Здоровяк хотел уже в третий раз испытать прикладом ружья прочность пола, но стук башмаков раздался снова, из-за лестницы показались служки с подносами, на которых исходило паром что-то горячее и, судя по запаху, восхитительно вкусное, за ними мелькнула еще чья-то гибкая фигурка – одна или несколько, зазвенела жесть, загремела струя воды, и возникшая вокруг путников суета тут же обратилась приятностью. Четверке пришлось стянуть с уставших ног грязные сапоги, но жестяные корытца с горячей водой стоили мелких хлопот. Ловкие пальцы содрали со ступней подкисшие обмотки, направили ноги в горячее, подстелили ветхие холстинки и подставили низкие валенцы. Да что валенцы, если уж и запах баранины окончательно поселился в ноздрях, да и сама еда на придвинутом к лавкам столе требовала не только немедленно внимания, но и немалого усердия? До разговоров ли, если рот полнится слюной? Видно, хозяин трактира знал об этом, потому как появился, только когда часть угощения уже перекочевала в животы путников. Седой трактирщик был не только ниже ростом и шире телом, чем старик, что открывал четверке ворота, но и куда моложе его годами. Впрочем, ни его возраст, ни изрядный живот не умаляли его же бодрости, а уж шириной улыбки с ним состязаться было и вовсе бессмысленно. Правда, на мгновение он ее стер, когда прикрикнул на служек, повелев им убираться с глаз долой, да поторопил рыжую девчонку, которая шустрила под столом за четверых, ублажая ноги гостей трактира теплой водой, хотя и показала удивленное лицо из-под стола только однажды, когда обнаружила в своих руках не пару провонявших от долгой дороги мужских лап, а две тонких и изящных ступни.

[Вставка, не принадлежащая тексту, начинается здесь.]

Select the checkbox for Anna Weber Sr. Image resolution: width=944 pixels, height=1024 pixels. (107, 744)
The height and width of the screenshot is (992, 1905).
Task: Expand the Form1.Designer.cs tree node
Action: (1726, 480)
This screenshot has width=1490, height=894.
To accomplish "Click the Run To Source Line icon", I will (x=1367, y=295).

– Фиу! – весело присвистнула, заставив снова спрятаться под столом девчонку, Гао.
– Транк! – едва не расплескав воду, вскочил с места, обрадовался подошедшему старику Клокс. – Жив еще, развалина?
– А что мне сделается? – поправил дрожащей рукой прижатую к уху слуховую трубку старик. – Или не мой отец дверь вам открывал?

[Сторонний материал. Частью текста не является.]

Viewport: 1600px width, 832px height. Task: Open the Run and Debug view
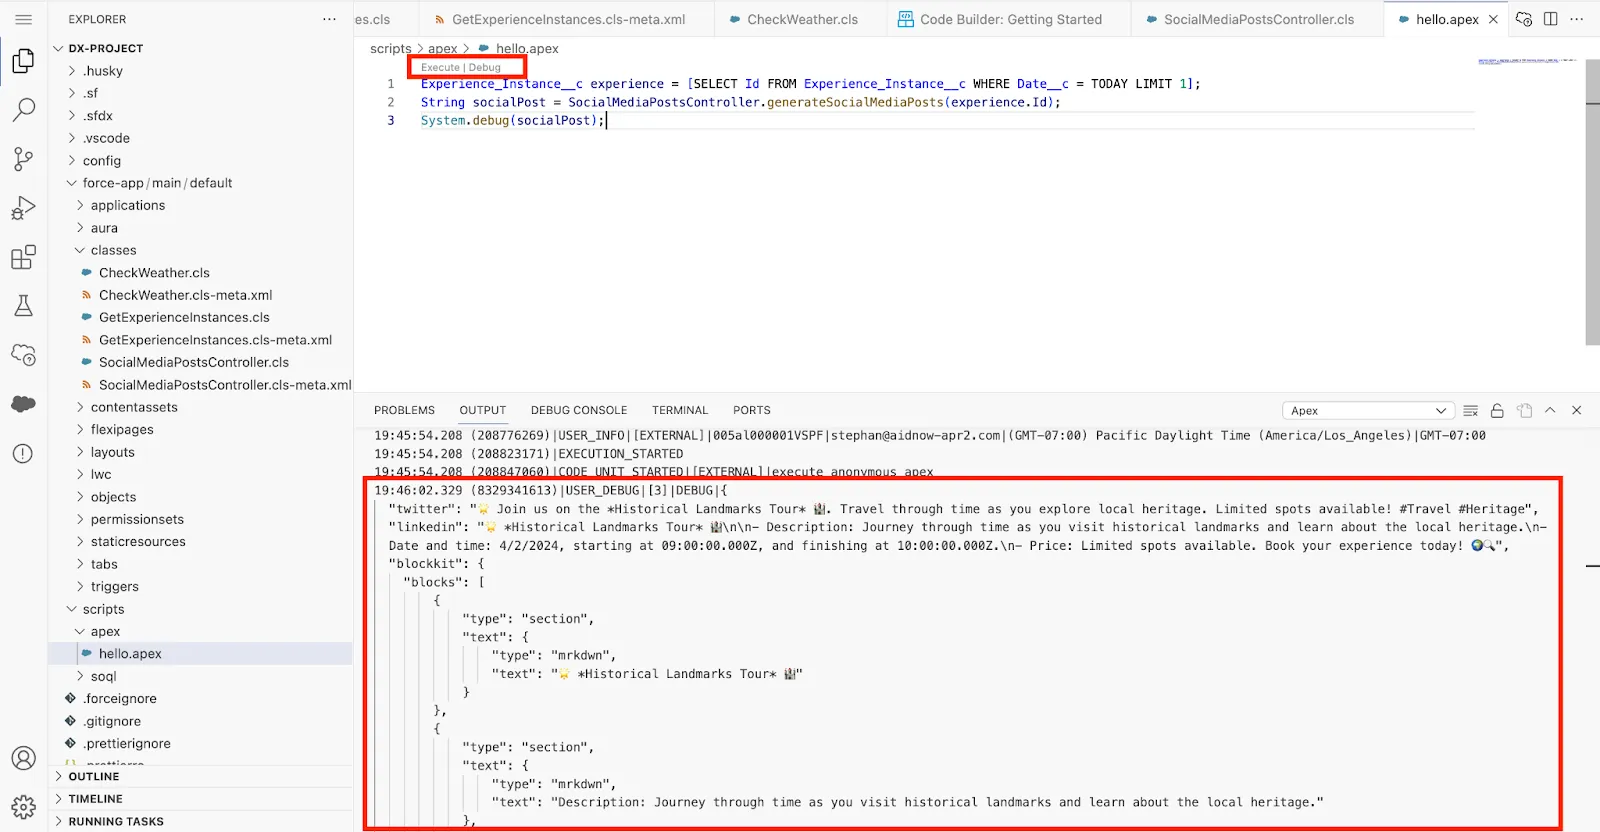[x=23, y=208]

– Так это Аол был? – поразился судья. – Однако не признал я его, не признал. Был белым, а стал лысым, что мое колено. Но прежней стати не растерял, хотя и высох до костровой треноги. Похоже, ты объедаешь отца? Ну ладно, я рад тебя видеть. Выходит, и ты еще помесишь глину Граброка?
– Это вряд ли, – хмыкнул трактирщик, поочередно поклонившись гостям и усаживаясь напротив. – Отца жизнь сушит, а меня квасит, как и мою матушку квасила, и долголетия ей это не прибавило. Ты же знаешь, засушенное дольше хранится. Да и зачем месить глину, если на улицах города устроены дощатые тротуары, а кое-где имеется даже и мостовая? Да, новый бургомистр не оставляет Граброк своей заботой. Так же, как и наш славный король. Младшего брата прислал для проверки готовности города к очередному празднеству, самого герцога Диуса. Как всегда, впрочем. Так что на улицах – чистота и порядок, в сердцах – благоволение. Только это ж все в городе, а не за его стеной. Или ты опять с востока? Если всю жизнь околицами пробираться, то нечего на дороги пенять. Иска! Ишь, затихла… А ну брысь отсюда! Посматривай издали. Если трапеза затянется, будь готова горячей воды подлить. Давно у нас не было таких дорогих гостей. А вы как думали? Помощница моя каждому встречному-поперечному корытце с теплой водой под ноги не тычет. Я вас уже три дня как жду. Все здесь? Как положено? Судья, палач, печальник? Или как там? Защитник?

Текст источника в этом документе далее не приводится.